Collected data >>
********

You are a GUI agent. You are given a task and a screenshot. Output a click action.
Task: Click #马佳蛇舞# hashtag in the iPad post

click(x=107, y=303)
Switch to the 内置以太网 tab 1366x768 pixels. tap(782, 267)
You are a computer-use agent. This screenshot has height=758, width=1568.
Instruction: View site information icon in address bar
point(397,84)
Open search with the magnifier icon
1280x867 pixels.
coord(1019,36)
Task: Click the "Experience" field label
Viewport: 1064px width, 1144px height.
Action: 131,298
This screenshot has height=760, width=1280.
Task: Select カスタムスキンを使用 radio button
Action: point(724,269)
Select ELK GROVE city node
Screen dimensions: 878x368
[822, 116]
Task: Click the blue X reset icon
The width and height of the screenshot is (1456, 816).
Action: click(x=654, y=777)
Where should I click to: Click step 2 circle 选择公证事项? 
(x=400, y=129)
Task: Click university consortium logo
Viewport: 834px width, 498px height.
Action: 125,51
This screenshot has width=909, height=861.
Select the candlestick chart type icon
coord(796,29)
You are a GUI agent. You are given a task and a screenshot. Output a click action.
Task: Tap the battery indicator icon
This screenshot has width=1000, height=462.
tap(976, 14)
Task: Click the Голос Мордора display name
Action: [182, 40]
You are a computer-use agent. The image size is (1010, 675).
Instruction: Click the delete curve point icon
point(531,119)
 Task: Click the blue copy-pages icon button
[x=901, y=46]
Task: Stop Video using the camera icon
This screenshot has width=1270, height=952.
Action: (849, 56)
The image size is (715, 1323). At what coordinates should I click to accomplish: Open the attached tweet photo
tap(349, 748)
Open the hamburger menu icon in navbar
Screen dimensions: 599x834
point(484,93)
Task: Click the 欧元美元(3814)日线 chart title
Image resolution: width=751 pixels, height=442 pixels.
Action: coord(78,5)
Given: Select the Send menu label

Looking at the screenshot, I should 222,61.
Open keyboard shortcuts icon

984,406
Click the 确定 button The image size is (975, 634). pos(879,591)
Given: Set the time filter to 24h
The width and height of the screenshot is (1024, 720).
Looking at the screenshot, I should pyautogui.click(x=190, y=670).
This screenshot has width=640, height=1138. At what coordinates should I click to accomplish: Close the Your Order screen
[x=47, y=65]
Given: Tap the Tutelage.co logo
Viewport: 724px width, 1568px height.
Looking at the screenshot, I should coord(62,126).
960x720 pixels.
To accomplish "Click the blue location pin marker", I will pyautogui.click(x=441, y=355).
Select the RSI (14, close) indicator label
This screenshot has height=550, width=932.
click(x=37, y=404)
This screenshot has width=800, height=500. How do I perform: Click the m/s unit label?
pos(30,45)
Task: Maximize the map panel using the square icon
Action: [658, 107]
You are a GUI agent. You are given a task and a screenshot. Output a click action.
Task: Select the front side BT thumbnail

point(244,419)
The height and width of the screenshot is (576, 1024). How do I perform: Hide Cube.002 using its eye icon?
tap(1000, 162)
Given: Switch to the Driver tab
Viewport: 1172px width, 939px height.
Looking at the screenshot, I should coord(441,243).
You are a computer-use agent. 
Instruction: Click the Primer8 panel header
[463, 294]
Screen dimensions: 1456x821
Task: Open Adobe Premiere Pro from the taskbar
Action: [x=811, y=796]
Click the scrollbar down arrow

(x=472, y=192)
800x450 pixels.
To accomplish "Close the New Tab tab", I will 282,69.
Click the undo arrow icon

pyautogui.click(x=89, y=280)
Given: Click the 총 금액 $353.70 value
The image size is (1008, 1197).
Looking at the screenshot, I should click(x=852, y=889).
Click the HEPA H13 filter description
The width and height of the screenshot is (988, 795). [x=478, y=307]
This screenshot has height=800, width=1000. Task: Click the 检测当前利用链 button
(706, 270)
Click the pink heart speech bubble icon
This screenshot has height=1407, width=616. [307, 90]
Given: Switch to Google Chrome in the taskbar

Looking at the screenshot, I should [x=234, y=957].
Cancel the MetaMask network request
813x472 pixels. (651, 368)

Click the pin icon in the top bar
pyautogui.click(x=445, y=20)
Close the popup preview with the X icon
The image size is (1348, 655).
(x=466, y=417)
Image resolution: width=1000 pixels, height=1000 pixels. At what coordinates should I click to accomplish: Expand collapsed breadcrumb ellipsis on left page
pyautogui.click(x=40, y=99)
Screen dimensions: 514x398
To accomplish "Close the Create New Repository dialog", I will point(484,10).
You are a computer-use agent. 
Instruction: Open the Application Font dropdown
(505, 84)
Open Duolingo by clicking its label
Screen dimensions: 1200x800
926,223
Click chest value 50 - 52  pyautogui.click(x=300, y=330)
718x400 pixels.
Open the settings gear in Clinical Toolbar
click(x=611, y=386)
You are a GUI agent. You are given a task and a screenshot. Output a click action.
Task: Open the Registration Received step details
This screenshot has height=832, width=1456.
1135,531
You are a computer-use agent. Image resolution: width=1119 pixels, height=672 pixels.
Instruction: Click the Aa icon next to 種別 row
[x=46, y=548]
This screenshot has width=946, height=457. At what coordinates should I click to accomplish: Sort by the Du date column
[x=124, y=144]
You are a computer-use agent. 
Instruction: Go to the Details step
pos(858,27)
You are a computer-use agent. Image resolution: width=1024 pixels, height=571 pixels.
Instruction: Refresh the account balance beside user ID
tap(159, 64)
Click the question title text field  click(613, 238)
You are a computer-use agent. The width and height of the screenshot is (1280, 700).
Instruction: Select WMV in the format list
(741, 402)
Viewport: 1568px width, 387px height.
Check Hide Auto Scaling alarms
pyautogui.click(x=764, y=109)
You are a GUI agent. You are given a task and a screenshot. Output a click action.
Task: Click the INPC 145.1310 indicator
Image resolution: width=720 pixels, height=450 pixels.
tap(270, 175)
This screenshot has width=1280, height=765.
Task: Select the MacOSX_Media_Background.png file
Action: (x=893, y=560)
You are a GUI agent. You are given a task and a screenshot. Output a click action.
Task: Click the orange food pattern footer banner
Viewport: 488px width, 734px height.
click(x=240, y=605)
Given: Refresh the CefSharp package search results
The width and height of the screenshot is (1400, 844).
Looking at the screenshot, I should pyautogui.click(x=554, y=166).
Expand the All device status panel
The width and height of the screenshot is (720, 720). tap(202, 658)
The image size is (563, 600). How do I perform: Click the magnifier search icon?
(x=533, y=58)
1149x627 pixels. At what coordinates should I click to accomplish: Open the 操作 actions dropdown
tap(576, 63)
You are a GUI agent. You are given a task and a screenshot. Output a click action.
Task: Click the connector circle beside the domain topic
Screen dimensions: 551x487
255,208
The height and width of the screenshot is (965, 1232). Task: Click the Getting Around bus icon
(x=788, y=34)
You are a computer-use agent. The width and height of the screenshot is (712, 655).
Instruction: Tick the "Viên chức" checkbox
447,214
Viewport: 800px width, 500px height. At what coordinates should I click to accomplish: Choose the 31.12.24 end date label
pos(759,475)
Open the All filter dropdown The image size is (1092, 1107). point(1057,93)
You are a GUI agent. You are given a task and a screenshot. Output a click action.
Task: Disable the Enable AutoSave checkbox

********

What this task involves >> Give every entry again, exactly as it reads.

Solution >>
You are a GUI agent. You are given a task and a screenshot. Output a click action.
Task: Click #马佳蛇舞# hashtag in the iPad post

click(x=107, y=303)
Switch to the 内置以太网 tab 1366x768 pixels. tap(782, 267)
You are a computer-use agent. This screenshot has height=758, width=1568.
Instruction: View site information icon in address bar
point(397,84)
Open search with the magnifier icon
1280x867 pixels.
coord(1019,36)
Task: Click the "Experience" field label
Viewport: 1064px width, 1144px height.
Action: 131,298
This screenshot has height=760, width=1280.
Task: Select カスタムスキンを使用 radio button
Action: point(724,269)
Select ELK GROVE city node
Screen dimensions: 878x368
[822, 116]
Task: Click the blue X reset icon
The width and height of the screenshot is (1456, 816).
Action: click(x=654, y=777)
Where should I click to: Click step 2 circle 选择公证事项? 
(x=400, y=129)
Task: Click university consortium logo
Viewport: 834px width, 498px height.
Action: 125,51
This screenshot has width=909, height=861.
Select the candlestick chart type icon
coord(796,29)
You are a GUI agent. You are given a task and a screenshot. Output a click action.
Task: Tap the battery indicator icon
This screenshot has width=1000, height=462.
tap(976, 14)
Task: Click the Голос Мордора display name
Action: [182, 40]
You are a computer-use agent. The image size is (1010, 675).
Instruction: Click the delete curve point icon
point(531,119)
 Task: Click the blue copy-pages icon button
[x=901, y=46]
Task: Stop Video using the camera icon
This screenshot has width=1270, height=952.
Action: (849, 56)
The image size is (715, 1323). At what coordinates should I click to accomplish: Open the attached tweet photo
tap(349, 748)
Open the hamburger menu icon in navbar
Screen dimensions: 599x834
point(484,93)
Task: Click the 欧元美元(3814)日线 chart title
Image resolution: width=751 pixels, height=442 pixels.
Action: coord(78,5)
Given: Select the Send menu label

Looking at the screenshot, I should 222,61.
Open keyboard shortcuts icon

984,406
Click the 确定 button The image size is (975, 634). pos(879,591)
Given: Set the time filter to 24h
The width and height of the screenshot is (1024, 720).
Looking at the screenshot, I should pyautogui.click(x=190, y=670).
This screenshot has width=640, height=1138. At what coordinates should I click to accomplish: Close the Your Order screen
[x=47, y=65]
Given: Tap the Tutelage.co logo
Viewport: 724px width, 1568px height.
Looking at the screenshot, I should coord(62,126).
960x720 pixels.
To accomplish "Click the blue location pin marker", I will pyautogui.click(x=441, y=355).
Select the RSI (14, close) indicator label
This screenshot has height=550, width=932.
click(x=37, y=404)
This screenshot has width=800, height=500. How do I perform: Click the m/s unit label?
pos(30,45)
Task: Maximize the map panel using the square icon
Action: [658, 107]
You are a GUI agent. You are given a task and a screenshot. Output a click action.
Task: Select the front side BT thumbnail

point(244,419)
The height and width of the screenshot is (576, 1024). How do I perform: Hide Cube.002 using its eye icon?
tap(1000, 162)
Given: Switch to the Driver tab
Viewport: 1172px width, 939px height.
Looking at the screenshot, I should coord(441,243).
You are a computer-use agent. 
Instruction: Click the Primer8 panel header
[463, 294]
Screen dimensions: 1456x821
Task: Open Adobe Premiere Pro from the taskbar
Action: [x=811, y=796]
Click the scrollbar down arrow

(x=472, y=192)
800x450 pixels.
To accomplish "Close the New Tab tab", I will 282,69.
Click the undo arrow icon

pyautogui.click(x=89, y=280)
Given: Click the 총 금액 $353.70 value
The image size is (1008, 1197).
Looking at the screenshot, I should click(x=852, y=889).
Click the HEPA H13 filter description
The width and height of the screenshot is (988, 795). [x=478, y=307]
This screenshot has height=800, width=1000. Task: Click the 检测当前利用链 button
(706, 270)
Click the pink heart speech bubble icon
This screenshot has height=1407, width=616. [307, 90]
Given: Switch to Google Chrome in the taskbar

Looking at the screenshot, I should [x=234, y=957].
Cancel the MetaMask network request
813x472 pixels. (651, 368)

Click the pin icon in the top bar
pyautogui.click(x=445, y=20)
Close the popup preview with the X icon
The image size is (1348, 655).
(x=466, y=417)
Image resolution: width=1000 pixels, height=1000 pixels. At what coordinates should I click to accomplish: Expand collapsed breadcrumb ellipsis on left page
pyautogui.click(x=40, y=99)
Screen dimensions: 514x398
To accomplish "Close the Create New Repository dialog", I will point(484,10).
You are a computer-use agent. 
Instruction: Open the Application Font dropdown
(505, 84)
Open Duolingo by clicking its label
Screen dimensions: 1200x800
926,223
Click chest value 50 - 52  pyautogui.click(x=300, y=330)
718x400 pixels.
Open the settings gear in Clinical Toolbar
click(x=611, y=386)
You are a GUI agent. You are given a task and a screenshot. Output a click action.
Task: Open the Registration Received step details
This screenshot has height=832, width=1456.
1135,531
You are a computer-use agent. Image resolution: width=1119 pixels, height=672 pixels.
Instruction: Click the Aa icon next to 種別 row
[x=46, y=548]
This screenshot has width=946, height=457. At what coordinates should I click to accomplish: Sort by the Du date column
[x=124, y=144]
You are a computer-use agent. 
Instruction: Go to the Details step
pos(858,27)
You are a computer-use agent. Image resolution: width=1024 pixels, height=571 pixels.
Instruction: Refresh the account balance beside user ID
tap(159, 64)
Click the question title text field  click(613, 238)
You are a computer-use agent. The width and height of the screenshot is (1280, 700).
Instruction: Select WMV in the format list
(741, 402)
Viewport: 1568px width, 387px height.
Check Hide Auto Scaling alarms
pyautogui.click(x=764, y=109)
You are a GUI agent. You are given a task and a screenshot. Output a click action.
Task: Click the INPC 145.1310 indicator
Image resolution: width=720 pixels, height=450 pixels.
tap(270, 175)
This screenshot has width=1280, height=765.
Task: Select the MacOSX_Media_Background.png file
Action: (x=893, y=560)
You are a GUI agent. You are given a task and a screenshot. Output a click action.
Task: Click the orange food pattern footer banner
Viewport: 488px width, 734px height.
click(x=240, y=605)
Given: Refresh the CefSharp package search results
The width and height of the screenshot is (1400, 844).
Looking at the screenshot, I should pyautogui.click(x=554, y=166).
Expand the All device status panel
The width and height of the screenshot is (720, 720). tap(202, 658)
The image size is (563, 600). How do I perform: Click the magnifier search icon?
(x=533, y=58)
1149x627 pixels. At what coordinates should I click to accomplish: Open the 操作 actions dropdown
tap(576, 63)
You are a GUI agent. You are given a task and a screenshot. Output a click action.
Task: Click the connector circle beside the domain topic
Screen dimensions: 551x487
255,208
The height and width of the screenshot is (965, 1232). Task: Click the Getting Around bus icon
(x=788, y=34)
You are a computer-use agent. The width and height of the screenshot is (712, 655).
Instruction: Tick the "Viên chức" checkbox
447,214
Viewport: 800px width, 500px height. At what coordinates should I click to accomplish: Choose the 31.12.24 end date label
pos(759,475)
Open the All filter dropdown The image size is (1092, 1107). point(1057,93)
You are a GUI agent. You are given a task and a screenshot. Output a click action.
Task: Disable the Enable AutoSave checkbox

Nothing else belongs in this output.